# Our Smitty



## SuzyClaire (Dec 1, 2009)

WHEW!!! 

I'm mostly a lurker and I did a LOT of it on this site prior to getting our pup. I've been wanting to post and share pictures but sooo much has gone on in the three weeks since we brought our little guy home that I just haven't had the time. 

Most importantly, we've finally decided on a name, Smitty. We're not sure why, it just popped into our heads one day. 

I had done so much research into dog walkers and doggy day care and I grappled with myself over how we were going to raise a puppy with both of us working full time but as it turns out all that worry was for naught. The Wednesday before we picked Smitty up, I was laid off from my job. As terrible as it is to be out of work in this economic climate, it's worked out well for our little guy. 

I thought since I'd now be home with him all day, SURELY I'd be able to train him all by myself just by following the books I bought. Easy as pie!!... I have never been so wrong about anything in my life. 

After the first week I was just about ready to tear my hair out. We decided to call in a professional trainer and she came to our house to work with us. It was such a HUGE help. She pointed out that he is shy and that we really need to work on nipping that in the bud. To help, I've been taking him to the lobby of our building as much as possible and just sitting with him on leash so he can meet as many people as he can. We're also going to go to a puppy kindergarten class. Any other tips on overcoming shyness will be much appreciated!!

I've included some pictures of our dapper little man. I hope I'll have the opportunity to update more regularly.

PS- That last photo is of him when I came back from the store. I was gone for about 20 minutes and in that time he completely tore up his pee pad. I'm sure he had an absolute blast but it was the last time we ever used a pee pad with him. It means I have to take him outside a million times a day but I much prefer that to cleaning up pee pad stuffing!


----------



## Amy R. (Jul 1, 2007)

Smitty is PRECIOUS. His name absolutely fits him. LOVE the pix, esp. of the fur belly, and of course, the shredded pee pad. He's got such a proud stance, as if to say: take that, pee pad, I'll show you! So funny. Don't worry, the puppy issues pass quickly. . . .and later you will miss them. It's good to have a sense of humour, it really helps. You are getting to know each other, just like a mom w/ a new baby.
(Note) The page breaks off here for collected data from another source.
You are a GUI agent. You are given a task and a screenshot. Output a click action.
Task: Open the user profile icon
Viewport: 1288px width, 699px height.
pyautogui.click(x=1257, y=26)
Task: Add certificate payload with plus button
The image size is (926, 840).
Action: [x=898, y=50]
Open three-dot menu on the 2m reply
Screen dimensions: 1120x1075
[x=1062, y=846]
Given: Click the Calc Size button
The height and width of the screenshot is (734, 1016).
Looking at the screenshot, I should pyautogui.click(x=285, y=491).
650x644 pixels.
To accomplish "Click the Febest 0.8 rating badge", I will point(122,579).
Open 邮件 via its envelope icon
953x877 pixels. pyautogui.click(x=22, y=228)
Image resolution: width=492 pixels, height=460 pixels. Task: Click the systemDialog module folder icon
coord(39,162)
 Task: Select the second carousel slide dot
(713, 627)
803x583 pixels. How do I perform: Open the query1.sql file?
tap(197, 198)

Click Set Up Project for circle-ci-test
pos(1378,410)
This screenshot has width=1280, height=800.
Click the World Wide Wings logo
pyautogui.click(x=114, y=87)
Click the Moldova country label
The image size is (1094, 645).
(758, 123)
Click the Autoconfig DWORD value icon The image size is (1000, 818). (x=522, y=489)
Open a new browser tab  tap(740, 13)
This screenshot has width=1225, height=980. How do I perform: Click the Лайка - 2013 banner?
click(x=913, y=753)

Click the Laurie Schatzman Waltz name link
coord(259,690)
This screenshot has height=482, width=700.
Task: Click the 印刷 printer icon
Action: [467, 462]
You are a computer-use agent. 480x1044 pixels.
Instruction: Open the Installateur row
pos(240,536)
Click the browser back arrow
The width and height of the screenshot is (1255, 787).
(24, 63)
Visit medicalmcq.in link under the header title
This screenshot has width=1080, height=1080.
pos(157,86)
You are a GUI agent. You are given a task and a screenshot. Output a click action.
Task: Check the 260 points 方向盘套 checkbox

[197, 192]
I was sorely tempted to return Heath to the breeder several times. He howled like a monkey and could be heard for a block . And that horrific sound emanated from a little fluff ball that weighed 4 1/2 lbs. We couldn't live without him now! Enjoy every minute of puppy madness.


----------



## Sheri (Oct 11, 2008)

He's a darling! Good luck on the shyness part. You sound like you are determined to do your best to be a good momma. Sorry you got laid off--but have fun during this time with your little Smitty!


----------



## galaxie (Dec 1, 2009)

What a cutie, and a little rascal! I'm surprised he's shy, he's certainly not shy about destroying stuff it seems


----------



## davetgabby (Dec 29, 2007)

Hi again Suzy, I just replied to your other post. Good for you for getting to those classes. Here is another good article http://www.dogstardaily.com/training/fearfulness


----------



## SuzyClaire (Dec 1, 2009)

We were very surprised he was shy. He's certainly not that way with us. We noticed that he was slow to warm up to anyone who came into our apartment. He would try to hide behind me. Never having had a puppy before, we thought that was just normal puppy behavior. We're working on it though


----------



## Pixiesmom (Jul 31, 2008)

I love those black and tans!! He is adorable.


----------



## pjewel (Apr 11, 2007)

Your Smitty is adorable. He reminds me of George. The potty training seems to be different with each one of them. Milo was very difficult to train and had me tearing my hair out for many months. Bailey, OTOH was almost born trained. He loved being clean from day one so it was easy to channel that desire into the training arena. It appears (so far) that Ruby should be easy to potty train as well. She really gets the going on paper (or outside) concept and has had relatively few accidents in the house.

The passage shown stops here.